**** SUPPLIED ENTRIES

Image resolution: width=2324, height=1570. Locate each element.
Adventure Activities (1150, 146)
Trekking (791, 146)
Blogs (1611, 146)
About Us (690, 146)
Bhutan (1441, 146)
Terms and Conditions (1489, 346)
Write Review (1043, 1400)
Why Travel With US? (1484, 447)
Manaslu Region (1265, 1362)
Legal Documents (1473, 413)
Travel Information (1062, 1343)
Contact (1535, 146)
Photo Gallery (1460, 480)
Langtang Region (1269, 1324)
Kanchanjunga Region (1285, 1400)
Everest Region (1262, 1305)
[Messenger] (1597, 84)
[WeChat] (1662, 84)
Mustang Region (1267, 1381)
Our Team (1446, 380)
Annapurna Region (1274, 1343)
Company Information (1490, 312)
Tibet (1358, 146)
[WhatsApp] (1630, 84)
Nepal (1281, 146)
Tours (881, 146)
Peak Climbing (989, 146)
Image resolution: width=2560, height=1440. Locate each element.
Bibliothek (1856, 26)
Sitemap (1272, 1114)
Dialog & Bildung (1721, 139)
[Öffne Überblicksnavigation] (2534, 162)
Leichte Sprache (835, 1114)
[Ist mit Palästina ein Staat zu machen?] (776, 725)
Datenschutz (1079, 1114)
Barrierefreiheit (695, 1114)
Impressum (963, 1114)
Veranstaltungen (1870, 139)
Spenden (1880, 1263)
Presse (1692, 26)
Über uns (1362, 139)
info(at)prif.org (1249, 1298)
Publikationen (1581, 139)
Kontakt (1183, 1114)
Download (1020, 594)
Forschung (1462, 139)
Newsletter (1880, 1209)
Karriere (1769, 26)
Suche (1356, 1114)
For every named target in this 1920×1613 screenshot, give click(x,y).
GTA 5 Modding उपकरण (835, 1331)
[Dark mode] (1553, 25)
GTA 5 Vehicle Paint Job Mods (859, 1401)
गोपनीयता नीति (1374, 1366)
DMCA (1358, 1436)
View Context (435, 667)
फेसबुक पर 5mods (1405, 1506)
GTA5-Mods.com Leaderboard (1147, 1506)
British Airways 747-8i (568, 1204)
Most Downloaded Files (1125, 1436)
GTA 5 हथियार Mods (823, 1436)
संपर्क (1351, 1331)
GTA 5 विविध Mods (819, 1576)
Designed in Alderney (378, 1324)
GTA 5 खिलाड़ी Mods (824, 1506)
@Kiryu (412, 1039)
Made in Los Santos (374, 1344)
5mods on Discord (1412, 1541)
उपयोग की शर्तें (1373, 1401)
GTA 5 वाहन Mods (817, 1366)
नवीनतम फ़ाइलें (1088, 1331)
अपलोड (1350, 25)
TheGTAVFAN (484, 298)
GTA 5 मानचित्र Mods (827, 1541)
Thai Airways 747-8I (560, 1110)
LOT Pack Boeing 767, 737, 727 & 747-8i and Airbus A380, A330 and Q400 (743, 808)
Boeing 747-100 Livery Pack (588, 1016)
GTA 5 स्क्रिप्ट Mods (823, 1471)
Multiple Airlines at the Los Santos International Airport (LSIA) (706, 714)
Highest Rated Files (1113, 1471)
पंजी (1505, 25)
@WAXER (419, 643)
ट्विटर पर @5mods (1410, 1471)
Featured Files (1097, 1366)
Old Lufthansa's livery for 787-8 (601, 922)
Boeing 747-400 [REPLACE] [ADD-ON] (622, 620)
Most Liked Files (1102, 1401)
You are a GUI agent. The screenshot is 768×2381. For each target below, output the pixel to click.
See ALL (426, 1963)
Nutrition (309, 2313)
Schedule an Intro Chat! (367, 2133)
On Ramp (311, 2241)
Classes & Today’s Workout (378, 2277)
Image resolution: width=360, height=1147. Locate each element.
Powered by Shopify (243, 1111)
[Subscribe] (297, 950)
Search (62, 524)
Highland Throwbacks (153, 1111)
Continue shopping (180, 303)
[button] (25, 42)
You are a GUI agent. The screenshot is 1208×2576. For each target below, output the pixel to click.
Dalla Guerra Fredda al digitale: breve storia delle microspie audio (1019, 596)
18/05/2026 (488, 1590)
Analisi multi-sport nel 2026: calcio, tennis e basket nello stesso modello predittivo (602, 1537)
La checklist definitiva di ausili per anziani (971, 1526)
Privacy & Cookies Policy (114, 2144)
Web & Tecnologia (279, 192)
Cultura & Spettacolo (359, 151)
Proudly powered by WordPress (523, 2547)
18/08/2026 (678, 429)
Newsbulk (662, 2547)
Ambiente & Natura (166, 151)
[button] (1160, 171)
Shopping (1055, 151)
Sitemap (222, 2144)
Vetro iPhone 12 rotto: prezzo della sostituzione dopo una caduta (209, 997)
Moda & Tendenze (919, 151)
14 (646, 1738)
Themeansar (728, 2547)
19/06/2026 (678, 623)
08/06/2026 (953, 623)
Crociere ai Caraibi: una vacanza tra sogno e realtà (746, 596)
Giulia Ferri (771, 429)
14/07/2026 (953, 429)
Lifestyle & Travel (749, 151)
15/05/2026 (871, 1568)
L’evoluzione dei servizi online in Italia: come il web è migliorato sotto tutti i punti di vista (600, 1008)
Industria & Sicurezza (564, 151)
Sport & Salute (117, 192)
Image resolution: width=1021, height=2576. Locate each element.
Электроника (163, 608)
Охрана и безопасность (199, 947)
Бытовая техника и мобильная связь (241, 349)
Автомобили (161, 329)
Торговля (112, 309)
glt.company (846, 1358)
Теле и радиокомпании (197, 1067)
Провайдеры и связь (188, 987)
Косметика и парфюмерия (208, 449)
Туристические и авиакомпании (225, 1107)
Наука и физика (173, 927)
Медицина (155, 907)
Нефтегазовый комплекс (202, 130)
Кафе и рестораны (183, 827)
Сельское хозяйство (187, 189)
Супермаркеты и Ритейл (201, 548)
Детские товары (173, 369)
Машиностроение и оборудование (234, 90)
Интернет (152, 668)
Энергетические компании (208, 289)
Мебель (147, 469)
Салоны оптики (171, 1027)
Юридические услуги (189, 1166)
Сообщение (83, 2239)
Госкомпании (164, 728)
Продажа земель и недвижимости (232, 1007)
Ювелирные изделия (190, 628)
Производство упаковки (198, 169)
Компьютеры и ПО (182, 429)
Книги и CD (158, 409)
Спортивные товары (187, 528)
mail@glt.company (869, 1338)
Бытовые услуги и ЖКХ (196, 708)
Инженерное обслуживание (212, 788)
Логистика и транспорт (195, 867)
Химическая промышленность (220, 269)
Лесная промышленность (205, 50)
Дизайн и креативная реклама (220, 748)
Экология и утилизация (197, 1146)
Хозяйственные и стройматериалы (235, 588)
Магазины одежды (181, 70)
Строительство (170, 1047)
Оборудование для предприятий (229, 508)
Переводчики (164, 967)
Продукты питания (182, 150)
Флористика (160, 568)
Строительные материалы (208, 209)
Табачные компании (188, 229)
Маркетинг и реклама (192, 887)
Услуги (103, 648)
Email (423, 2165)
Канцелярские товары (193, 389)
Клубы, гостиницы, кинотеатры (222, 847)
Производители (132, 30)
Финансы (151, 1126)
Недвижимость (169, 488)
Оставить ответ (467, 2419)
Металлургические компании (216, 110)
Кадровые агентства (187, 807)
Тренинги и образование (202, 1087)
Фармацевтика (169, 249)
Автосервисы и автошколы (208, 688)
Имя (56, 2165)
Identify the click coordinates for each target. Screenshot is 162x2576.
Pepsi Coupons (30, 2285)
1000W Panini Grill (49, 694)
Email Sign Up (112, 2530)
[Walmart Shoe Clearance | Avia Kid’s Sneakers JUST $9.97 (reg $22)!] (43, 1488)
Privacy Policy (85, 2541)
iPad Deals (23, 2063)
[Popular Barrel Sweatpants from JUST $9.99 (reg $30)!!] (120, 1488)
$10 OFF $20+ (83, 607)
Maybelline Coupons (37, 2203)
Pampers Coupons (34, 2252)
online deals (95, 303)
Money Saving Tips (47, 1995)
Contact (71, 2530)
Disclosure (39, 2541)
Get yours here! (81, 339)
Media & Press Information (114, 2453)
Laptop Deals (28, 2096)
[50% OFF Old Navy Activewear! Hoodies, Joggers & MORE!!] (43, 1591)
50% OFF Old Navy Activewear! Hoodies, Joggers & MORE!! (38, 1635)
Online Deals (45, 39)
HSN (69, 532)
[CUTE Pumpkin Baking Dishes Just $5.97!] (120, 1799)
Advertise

********

REQUIRED WORK: Which lines above run from the one containing "Pepsi Coupons (30, 2285)" to the one containing "Laptop Deals (28, 2096)"? Give them again exactly, both ends included.

SOLUTION TO THE EXERCISE:
Pepsi Coupons (30, 2285)
1000W Panini Grill (49, 694)
Email Sign Up (112, 2530)
[Walmart Shoe Clearance | Avia Kid’s Sneakers JUST $9.97 (reg $22)!] (43, 1488)
Privacy Policy (85, 2541)
iPad Deals (23, 2063)
[Popular Barrel Sweatpants from JUST $9.99 (reg $30)!!] (120, 1488)
$10 OFF $20+ (83, 607)
Maybelline Coupons (37, 2203)
Pampers Coupons (34, 2252)
online deals (95, 303)
Money Saving Tips (47, 1995)
Contact (71, 2530)
Disclosure (39, 2541)
Get yours here! (81, 339)
Media & Press Information (114, 2453)
Laptop Deals (28, 2096)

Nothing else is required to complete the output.